Леон быстро повернулся и окинул ее хорошо знакомым взглядом глубокого сожаления. Он медлил, не покидая комнаты. Казалось, ждал от нее еще каких-то слов, но Элизабет словно проглотила язык. Наконец она снова обрела дар речи, но сказала отчего-то совсем не то, что собиралась вначале:
– Милорд, а кто же будет смотреть за домом и вашими имениями, когда вы будете в отъезде? Ведь вы будете Долго отсутствовать…
– А, это! – Усмехнувшись, он небрежно махнул рукой. – Не беспокойтесь об этом, миледи, я уже отдал необходимые распоряжения управляющему и дворецкому. Что же касается вас, то вы будете по-прежнему каждую неделю получать необходимую сумму на расходы. Если возникнут затруднения, просто обратитесь к моему банкиру. Так что, – он улыбнулся с едва заметной иронией, – живите в свое удовольствие, дорогая моя Элизабет! Развлекайтесь, ездите на балы, принимайте гостей.

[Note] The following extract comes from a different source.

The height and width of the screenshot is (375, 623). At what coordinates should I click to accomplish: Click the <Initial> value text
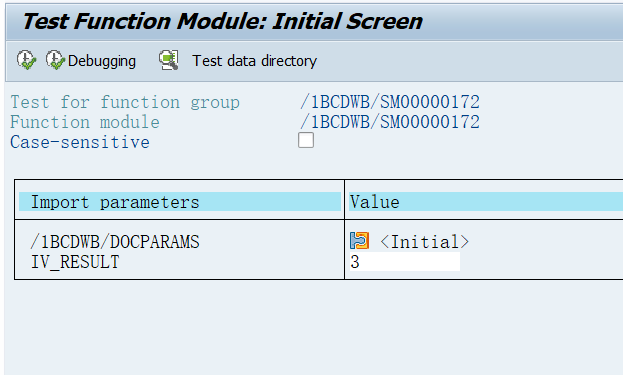(424, 242)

«И это все, что вы можете мне сказать?!» – хотелось ей крикнуть. Но вместо этого девушка с деланным равнодушием спросила:
– И как же долго вы собираетесь пробыть в Гибралтаре, лорд Кроуфорд?
– А это вас сильно беспокоит? – быстро спросил Леон. Но тут же равнодушно добавил: – Пока точно не знаю. Во всяком случае, не меньше полугода, а возможно, гораздо дольше.
Он подошел к ней совсем близко, и его взгляд сделался пугающе жестким, словно отблеск холодной стали.
– Смотрите, не наградите меня за это время непрошенным наследником, леди Кроуфорд, – тихо проговорил маркиз. – Хотя, впрочем, это я зря. Конечно, упаси Бог! Но если уж влипнете в какую-нибудь неприятную историю, не вздумайте избавляться от ребенка. Я что-нибудь придумаю, чтобы скрыть и этот ваш позор.
– Этого позора не будет! – дрожащим от обиды голосом вымолвила Элизабет. – Значит, в ваших глазах я так и осталась падшей женщиной? – она низко опустила голову.
– Это уже не имеет никакого значения, – ответил Леон, отворачиваясь и направляясь к двери.
Элизабет опустилась на диван, устремив перед собой неподвижный взгляд. Это был окончательный разрыв их сложных отношений. Бесполезно что-то предпринимать. Леон навсегда вычеркнул ее из своей жизни. И в Гибралтар он едет только потому, что ему неприятно жить с ней в одном доме, каждый день видеть ее перед собой.
«Этот сильный и гордый мужчина навсегда потерян для меня, потерян! – с растущим отчаянием призналась себе Элизабет. – И я сама, только я сама во всем виновата. Боже, помоги мне разобраться в своих чувствах и найти правильное решение! Неужели… неужели я совершила страшную, непоправимую ошибку? Леон… Кто он для меня? Кто он для меня?» – снова и снова спрашивала она себя, не находя однозначного ответа.
Среди экипажей, приобретенных Леоном для жены, была великолепная белая коляска с откидным верхом, обитая внутри нежно-голубой тафтой. Обычно в эту коляску запрягали двух прелестных лошадок в золоченой сбруе, нарядно-белых, как сама зима. Поэтому Элизабет любила кататься в ней по утрам, когда деревья в Гайд-парке еще были покрыты инеем или присыпаны ночным снежком, воображая себя волшебной снежной королевой. Под этот экипаж она специально сшила себе тафтяную шубку и капор медового цвета. Просторная шубка имела роскошный песцовый воротник, а капор был оторочен более дорогим мехом горностая.